» TEXTO BASE:
--------------------

Para Bakhtin (apud FREITAS, 2002), não é possível compreender o homem

sem que se compreenda os signos que são criados por ele e que, por vez, denotam

sentidos, vez que o homem se expressa por meio do texto e requer sua

compreensão (FREITAS, 2002). Assim, não cabe apenas interpretar, mas inserir-se

em um processo dialógico de compreensão entre os sujeitos envolvidos no processo

de investigação. Isso significa que em uma pesquisa o pesquisador e pesquisado

estão em interação, em processo dialógico, onde o pesquisado não pode ser visto

como “um objeto”, sem voz (FREITAS, 2002, p. 24), mas como indivíduo que

também dialoga com o pesquisador. Enquanto este interage diretamente com o seu

objeto, e não apenas fala dele, mas estabelece com ele um diálogo, uma interação,

haja vista que ambos devem participar de forma ativa da pesquisa.

Ao teorizar sobre a pesquisa acerca dos processos humanos, Vygotsky

(2007) nos aponta que precisamos estudar o objeto em seu acontecimento, ou seja,

em sua historicidade, assim, “estudar alguma coisa historicamente significa estudá-la

no processo de mudança: esse é o requisito básico do método dialético

(VYGOSTSKY, 2007, p. 68). Para isso, é necessário que o pesquisador articule a

descrição à explicação, buscando não apenas descrever, mas identificar relações,

causas que estejam relacionadas aquele determinado fenômeno ou acontecimento.

--------------------

» OS DADOS:

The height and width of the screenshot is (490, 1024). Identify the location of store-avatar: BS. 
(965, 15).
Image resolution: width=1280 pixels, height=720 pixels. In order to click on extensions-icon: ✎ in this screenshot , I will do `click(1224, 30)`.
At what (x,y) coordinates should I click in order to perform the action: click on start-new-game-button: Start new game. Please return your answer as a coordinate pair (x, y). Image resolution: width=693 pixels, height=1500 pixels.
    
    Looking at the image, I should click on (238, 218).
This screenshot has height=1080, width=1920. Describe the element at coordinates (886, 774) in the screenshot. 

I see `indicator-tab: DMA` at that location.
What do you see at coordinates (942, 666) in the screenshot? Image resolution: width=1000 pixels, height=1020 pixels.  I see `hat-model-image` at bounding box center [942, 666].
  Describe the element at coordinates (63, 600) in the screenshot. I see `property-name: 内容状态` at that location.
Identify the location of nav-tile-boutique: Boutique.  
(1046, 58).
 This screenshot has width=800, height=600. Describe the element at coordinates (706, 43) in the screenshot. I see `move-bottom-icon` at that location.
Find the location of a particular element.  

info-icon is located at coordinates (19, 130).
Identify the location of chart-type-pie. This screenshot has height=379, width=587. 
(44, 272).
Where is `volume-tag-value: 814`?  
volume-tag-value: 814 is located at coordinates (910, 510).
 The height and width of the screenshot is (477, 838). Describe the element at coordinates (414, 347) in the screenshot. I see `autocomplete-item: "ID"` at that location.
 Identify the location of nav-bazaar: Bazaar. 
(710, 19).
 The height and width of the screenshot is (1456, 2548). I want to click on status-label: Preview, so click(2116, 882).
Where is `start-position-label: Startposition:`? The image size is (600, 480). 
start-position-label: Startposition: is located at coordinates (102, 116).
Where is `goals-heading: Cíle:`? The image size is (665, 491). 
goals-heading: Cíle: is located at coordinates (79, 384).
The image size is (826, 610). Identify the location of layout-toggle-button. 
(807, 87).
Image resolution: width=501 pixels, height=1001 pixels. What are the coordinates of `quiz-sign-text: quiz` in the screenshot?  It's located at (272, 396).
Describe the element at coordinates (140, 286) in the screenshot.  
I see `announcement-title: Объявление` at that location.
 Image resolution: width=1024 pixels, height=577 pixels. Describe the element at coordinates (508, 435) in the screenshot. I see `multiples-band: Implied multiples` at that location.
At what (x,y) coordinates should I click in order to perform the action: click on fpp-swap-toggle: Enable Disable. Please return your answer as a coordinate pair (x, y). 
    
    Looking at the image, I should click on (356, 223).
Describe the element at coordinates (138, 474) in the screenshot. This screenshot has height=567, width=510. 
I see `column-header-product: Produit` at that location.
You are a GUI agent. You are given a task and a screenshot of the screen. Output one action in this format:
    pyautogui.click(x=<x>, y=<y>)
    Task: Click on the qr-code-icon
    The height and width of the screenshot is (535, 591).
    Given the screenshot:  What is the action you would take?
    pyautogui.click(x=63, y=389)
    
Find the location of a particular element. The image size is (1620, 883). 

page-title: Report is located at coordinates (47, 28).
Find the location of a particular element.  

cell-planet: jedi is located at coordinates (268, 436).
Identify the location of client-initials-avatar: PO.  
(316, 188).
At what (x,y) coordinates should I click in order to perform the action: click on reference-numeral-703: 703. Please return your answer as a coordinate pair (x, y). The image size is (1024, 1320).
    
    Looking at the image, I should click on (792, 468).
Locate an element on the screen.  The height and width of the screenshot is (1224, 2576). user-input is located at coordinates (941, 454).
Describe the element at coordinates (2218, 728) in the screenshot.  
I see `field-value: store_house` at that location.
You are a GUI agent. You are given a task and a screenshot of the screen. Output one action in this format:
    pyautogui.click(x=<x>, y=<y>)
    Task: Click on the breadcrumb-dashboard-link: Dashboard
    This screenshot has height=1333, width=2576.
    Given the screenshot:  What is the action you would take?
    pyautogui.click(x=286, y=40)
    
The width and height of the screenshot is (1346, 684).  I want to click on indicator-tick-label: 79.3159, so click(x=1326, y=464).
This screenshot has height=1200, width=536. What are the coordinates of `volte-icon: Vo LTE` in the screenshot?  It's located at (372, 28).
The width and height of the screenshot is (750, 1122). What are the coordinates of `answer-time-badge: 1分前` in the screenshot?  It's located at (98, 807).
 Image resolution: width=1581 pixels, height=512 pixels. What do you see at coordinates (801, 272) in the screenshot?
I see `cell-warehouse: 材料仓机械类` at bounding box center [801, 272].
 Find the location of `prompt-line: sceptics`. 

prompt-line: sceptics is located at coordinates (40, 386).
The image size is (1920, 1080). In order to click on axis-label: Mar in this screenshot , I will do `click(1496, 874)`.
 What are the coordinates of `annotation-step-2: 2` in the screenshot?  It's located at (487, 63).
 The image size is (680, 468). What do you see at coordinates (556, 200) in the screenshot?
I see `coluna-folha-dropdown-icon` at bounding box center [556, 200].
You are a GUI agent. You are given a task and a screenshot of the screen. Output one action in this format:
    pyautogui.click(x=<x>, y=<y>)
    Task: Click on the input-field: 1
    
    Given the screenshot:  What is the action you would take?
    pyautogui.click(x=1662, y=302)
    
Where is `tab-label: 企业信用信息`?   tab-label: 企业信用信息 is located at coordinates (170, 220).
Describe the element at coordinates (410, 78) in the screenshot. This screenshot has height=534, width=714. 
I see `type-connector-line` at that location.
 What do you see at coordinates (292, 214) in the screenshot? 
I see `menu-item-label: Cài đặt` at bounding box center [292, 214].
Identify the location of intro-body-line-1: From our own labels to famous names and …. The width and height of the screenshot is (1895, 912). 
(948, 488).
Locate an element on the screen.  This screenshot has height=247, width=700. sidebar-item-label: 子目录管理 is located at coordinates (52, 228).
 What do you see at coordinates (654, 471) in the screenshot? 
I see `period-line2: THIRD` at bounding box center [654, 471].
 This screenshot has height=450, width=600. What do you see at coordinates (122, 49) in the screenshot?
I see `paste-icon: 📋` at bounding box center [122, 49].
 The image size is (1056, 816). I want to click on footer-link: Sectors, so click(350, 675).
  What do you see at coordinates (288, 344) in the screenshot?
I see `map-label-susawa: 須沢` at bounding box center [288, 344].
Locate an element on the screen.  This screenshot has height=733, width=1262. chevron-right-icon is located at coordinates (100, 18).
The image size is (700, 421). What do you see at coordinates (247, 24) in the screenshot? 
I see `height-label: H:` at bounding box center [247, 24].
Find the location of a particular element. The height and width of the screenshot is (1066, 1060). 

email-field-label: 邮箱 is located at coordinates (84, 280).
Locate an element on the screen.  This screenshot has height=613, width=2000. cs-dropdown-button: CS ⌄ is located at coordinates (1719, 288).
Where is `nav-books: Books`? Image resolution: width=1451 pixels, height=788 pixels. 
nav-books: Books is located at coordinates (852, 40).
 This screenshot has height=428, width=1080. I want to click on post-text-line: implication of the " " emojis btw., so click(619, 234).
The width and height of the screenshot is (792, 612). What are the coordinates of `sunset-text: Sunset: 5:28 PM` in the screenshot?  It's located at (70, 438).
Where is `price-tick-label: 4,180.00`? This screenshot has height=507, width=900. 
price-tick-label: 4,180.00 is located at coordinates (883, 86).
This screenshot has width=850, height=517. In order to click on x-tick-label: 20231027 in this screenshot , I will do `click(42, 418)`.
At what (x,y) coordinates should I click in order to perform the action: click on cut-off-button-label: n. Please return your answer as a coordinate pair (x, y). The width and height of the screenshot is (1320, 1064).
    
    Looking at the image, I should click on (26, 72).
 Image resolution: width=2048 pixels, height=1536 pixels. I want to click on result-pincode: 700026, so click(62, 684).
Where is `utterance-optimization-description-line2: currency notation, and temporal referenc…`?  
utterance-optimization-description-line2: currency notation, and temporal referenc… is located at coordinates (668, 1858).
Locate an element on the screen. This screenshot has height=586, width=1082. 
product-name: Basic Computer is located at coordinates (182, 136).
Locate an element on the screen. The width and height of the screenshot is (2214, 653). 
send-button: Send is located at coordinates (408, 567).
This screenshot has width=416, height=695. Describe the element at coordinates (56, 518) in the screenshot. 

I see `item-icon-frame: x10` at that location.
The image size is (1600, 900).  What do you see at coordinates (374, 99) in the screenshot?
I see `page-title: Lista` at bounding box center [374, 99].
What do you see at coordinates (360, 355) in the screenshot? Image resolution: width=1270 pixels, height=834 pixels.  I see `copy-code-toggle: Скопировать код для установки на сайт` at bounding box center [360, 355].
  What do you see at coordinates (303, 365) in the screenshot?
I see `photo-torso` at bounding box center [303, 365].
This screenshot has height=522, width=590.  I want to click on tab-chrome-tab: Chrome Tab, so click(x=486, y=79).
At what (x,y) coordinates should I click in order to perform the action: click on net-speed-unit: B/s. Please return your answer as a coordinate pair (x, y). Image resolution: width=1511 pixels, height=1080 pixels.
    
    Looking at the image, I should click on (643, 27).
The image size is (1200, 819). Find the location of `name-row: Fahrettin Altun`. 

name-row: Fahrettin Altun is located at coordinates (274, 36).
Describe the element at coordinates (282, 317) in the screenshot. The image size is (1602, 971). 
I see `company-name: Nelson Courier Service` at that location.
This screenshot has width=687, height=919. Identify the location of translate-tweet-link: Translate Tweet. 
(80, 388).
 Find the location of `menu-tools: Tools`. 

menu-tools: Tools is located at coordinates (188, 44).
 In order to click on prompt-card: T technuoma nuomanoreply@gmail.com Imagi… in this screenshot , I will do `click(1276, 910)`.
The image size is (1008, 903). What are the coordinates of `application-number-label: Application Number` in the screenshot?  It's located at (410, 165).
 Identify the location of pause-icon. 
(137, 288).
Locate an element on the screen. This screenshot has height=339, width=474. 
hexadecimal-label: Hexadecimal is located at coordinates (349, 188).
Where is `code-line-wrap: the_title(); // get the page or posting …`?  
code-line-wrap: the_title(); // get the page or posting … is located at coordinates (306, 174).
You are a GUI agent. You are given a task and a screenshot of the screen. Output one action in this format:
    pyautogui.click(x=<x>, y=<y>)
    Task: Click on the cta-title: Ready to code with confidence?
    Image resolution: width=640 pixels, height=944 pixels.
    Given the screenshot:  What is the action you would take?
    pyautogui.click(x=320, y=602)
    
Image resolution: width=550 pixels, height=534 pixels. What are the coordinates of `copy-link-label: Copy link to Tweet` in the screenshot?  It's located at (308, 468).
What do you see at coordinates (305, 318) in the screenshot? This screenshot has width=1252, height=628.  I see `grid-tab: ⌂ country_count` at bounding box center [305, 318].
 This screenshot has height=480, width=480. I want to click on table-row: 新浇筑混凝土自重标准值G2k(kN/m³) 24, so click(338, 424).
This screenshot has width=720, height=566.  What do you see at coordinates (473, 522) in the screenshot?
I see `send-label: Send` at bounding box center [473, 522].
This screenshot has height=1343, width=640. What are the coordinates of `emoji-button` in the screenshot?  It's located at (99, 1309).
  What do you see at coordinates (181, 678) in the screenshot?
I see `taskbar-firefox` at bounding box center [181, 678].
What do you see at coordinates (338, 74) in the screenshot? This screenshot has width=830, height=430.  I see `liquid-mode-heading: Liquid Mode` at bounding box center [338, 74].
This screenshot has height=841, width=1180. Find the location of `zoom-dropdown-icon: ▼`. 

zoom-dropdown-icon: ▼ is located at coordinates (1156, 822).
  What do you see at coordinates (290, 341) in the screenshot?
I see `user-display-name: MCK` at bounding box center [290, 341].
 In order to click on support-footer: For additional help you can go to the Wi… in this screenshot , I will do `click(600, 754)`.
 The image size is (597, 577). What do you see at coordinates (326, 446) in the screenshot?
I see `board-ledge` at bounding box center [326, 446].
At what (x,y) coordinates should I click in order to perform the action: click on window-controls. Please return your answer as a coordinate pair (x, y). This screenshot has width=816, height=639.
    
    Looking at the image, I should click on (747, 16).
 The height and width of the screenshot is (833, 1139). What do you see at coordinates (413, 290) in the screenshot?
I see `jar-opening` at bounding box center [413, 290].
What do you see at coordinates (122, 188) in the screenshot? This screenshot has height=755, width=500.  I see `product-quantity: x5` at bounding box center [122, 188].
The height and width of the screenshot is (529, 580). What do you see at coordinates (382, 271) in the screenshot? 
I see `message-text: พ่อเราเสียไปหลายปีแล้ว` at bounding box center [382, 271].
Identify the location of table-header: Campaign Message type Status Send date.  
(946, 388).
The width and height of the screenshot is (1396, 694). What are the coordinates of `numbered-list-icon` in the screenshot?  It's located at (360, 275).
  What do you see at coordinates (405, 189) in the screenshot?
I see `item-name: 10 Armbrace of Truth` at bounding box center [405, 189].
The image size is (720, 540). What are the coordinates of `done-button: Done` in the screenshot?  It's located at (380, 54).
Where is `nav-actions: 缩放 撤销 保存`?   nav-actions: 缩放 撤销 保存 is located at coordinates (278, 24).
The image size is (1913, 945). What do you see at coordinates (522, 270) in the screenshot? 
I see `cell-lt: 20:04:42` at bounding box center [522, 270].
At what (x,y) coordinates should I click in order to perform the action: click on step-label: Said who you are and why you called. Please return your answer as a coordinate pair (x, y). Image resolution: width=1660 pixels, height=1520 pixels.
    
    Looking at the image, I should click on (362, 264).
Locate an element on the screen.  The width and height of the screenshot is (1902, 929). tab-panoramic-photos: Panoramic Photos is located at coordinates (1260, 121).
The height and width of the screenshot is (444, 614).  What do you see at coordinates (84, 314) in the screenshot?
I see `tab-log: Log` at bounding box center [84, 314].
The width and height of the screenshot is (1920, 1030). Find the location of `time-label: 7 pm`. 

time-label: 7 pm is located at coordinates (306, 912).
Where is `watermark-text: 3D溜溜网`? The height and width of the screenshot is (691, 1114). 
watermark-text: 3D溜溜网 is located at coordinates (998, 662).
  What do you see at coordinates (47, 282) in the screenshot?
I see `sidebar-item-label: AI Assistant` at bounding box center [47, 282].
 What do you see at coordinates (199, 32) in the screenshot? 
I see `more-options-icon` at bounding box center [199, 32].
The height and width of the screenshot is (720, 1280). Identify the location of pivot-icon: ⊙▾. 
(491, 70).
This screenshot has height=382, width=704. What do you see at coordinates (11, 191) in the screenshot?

--------------------

» LISTA DE EXERCÍCIOS:
1. Segundo o texto sobre pesquisa em Bakhtin e Vygotsky, de que modo o pesquisado não pode ser visto?
2. Com base no texto sobre pesquisa em Bakhtin e Vygotsky, explique por que não é possível compreender o homem sem compreender os signos que ele cria.
3. Prossiga, por favor, com o texto sobre pesquisa em Bakhtin e Vygotsky a partir do ponto em que ele termina.

» RESPOSTAS POR ITEM:
1. Como "um objeto", sem voz.

2. O homem se expressa por meio do texto, e esse texto requer compreensão. Os signos criados por ele denotam sentidos, por isso compreendê-lo exige compreender esses signos.

3.
Fundamentados por esses princípios de investigação, compreendemos a

importância de considerar os contextos e a perspectiva dos participantes como fonte

de dados, entendendo que há muito a ser compreendido nessas relações. Logo, a

metodologia da pesquisa assume os seguintes procedimentos: análise documental;

sessões de observação do tipo semi-participativa em uma turma da Educação

Infantil; e entrevistas do tipo semiestruturado com professores e com crianças (em

forma de conversa) da turma observada.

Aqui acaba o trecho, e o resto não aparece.